Intervention de Pierre-Jean Luizard

Réunion du mercredi 22 janvier 2020 à 9h30
Commission de la défense nationale et des forces armées

Pierre-Jean Luizard, directeur de recherche au Centre national de recherche scientifique (CNRS) :

Je vais abonder dans le sens de M. Razoux en ce qui concerne la position de la France vis-à-vis de l'opposition iranienne, et notamment des Moudjahiddines du peuple, et de Myriam Radjavi. Je suis personnellement choqué à chaque fois que je vois des Moudjahiddines du peuple distribuer leurs tracts et avoir pignon sur rue en France. Il faut bien réaliser que c'est une forme de déclaration de guerre au peuple iranien.

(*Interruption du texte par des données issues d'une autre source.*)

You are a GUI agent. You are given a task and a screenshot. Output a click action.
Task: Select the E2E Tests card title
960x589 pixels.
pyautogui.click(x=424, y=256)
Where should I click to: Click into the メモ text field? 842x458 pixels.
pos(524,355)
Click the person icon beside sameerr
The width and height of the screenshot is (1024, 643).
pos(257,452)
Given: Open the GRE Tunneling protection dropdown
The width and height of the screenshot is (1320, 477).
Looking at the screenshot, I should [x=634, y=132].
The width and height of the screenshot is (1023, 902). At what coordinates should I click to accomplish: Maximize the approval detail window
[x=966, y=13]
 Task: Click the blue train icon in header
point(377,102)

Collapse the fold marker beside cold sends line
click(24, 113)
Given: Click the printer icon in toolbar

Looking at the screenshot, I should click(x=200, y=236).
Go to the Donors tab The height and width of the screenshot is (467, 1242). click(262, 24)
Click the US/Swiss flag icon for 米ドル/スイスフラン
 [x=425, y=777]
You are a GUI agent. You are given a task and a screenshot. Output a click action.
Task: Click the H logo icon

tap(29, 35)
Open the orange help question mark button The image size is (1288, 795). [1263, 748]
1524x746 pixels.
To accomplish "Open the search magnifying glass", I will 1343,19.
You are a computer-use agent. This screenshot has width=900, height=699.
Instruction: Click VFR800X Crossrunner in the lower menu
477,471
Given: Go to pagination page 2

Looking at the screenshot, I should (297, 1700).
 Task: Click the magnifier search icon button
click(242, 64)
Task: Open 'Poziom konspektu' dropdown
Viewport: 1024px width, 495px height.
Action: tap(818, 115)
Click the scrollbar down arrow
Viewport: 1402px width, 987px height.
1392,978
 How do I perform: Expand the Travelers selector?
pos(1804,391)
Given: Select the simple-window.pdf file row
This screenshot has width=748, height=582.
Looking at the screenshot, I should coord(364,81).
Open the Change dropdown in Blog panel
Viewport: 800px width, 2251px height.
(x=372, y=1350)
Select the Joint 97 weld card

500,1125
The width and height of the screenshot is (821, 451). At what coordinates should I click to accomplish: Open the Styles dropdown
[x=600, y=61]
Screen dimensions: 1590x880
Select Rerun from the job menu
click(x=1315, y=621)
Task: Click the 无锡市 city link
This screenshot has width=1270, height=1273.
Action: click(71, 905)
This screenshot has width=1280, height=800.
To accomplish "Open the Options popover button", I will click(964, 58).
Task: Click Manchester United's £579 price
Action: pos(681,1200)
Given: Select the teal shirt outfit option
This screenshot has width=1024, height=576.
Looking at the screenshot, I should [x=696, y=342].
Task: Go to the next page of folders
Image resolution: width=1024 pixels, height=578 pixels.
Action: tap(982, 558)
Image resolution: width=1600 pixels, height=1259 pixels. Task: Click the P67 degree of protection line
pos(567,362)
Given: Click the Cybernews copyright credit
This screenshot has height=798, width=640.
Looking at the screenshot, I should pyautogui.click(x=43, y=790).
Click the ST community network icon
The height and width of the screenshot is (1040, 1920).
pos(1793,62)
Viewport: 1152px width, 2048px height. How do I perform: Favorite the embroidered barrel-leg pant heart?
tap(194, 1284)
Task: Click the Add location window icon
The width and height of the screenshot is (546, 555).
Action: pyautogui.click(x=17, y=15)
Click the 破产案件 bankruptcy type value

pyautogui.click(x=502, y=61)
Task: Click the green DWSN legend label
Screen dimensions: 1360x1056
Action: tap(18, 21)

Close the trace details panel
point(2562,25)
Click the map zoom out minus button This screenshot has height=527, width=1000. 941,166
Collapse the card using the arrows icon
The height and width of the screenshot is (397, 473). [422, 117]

Depuis les partisans du Chah jusqu'aux partisans de la République islamique, tout le monde en Iran considère les Moudjahiddines du peuple comme des traîtres qui ont aidé Saddam Hussein au moment de l'agression irakienne contre l'Iran en 1980. Contrairement aux États-Unis qui ont exprimé des regrets pour avoir soutenu le régime de Saddam Hussein financièrement, militairement et politiquement, la France n'a pas exprimé de regret. Cette guerre a coûté un million de morts et nous nous sommes investis dans un conflit qui a eu pour effet de réunifier l'Iran, un peu à l'image de la guerre de 14-18 pour la France. Toutes les régions d'Iran, au-delà des confessions, des langues et des régions, se sont unifiées. Les Moudjahiddines du peuple ne sont pas l'avenir de l'Iran. Ils sont rejetés unanimement par tous les Iraniens, quelles que soient leurs positions politiques, en faveur ou pas du régime.

En ce qui concerne la position de la France dans les conflits au Liban, en Syrie et en Irak, et l'éventuelle solution politique, je dois dire que je suis assez pessimiste, parce qu'il me semble que les institutions en place, notamment les États, sont les principales responsables du chaos actuel, et qu'il n'y a aujourd'hui aucune volonté de privilégier les principes aux intérêts à court terme. C'est le cas de toutes les puissances impliquées dans le conflit. Nous sommes dans une période très délétère où les intérêts à court terme priment les principes, partout, ce qui ne favorise pas la stabilisation du Moyen-Orient. Quelle puissance peut affirmer aujourd'hui qu'elle a intérêt à la stabilité ? Chacun essaie d'avancer ses pions. Le problème est que les sociétés qui se sont exprimées depuis 2011 à travers les printemps arabes n'ont pas la possibilité, seules, d'aboutir à des solutions politiques, parce que l'État ne répond pas. Il répond soit par la répression, soit par la dégénérescence confessionnelle. C'est donc une remise en cause du système étatique, pas forcément des frontières, mais une consultation des sociétés qui paraît nécessaire. « Dans quel État voulez-vous vivre et quel État voulez-vous reconnaître de façon légitime ? » La Société des nations avait procédé à cette consultation, mais nous n'en avons pas tenu compte en 1918-2019 pour ce qui concerne l'Irak. Il faut cette fois-ci tenir compte des vœux des sociétés et ne pas les trahir systématiquement, comme cela a été fait. Le problème n'est pas tant celui du régime politique que celui de l'institution, qui implique que chacun se replie sur sa communauté, puisque c'est l'ultime recours quand on est face à un État prédateur dont on a peur.

En ce qui concerne la position de la France, nous n'avons pas suffisamment conscience de l'importance des campagnes militaires et de l'effet de la destruction de deux villes qui sont des métropoles arabes sunnites, Mossoul et Alep, avec la coopération, politique et militairement limitée, de la France. Cela a créé un traumatisme qui va perdurer sur plusieurs générations au sein des communautés arabes sunnites, qui sont aujourd'hui en Irak abandonnées, interdites de retour à Mossoul et cantonnées dans des camps en lisière des déserts, à la merci des exactions des milices chiites et dont personne ne se préoccupe. Cela offre un boulevard à l'État islamique, dans la mesure où aucune solution politique ne peut être envisagée dans le contexte des institutions actuelles.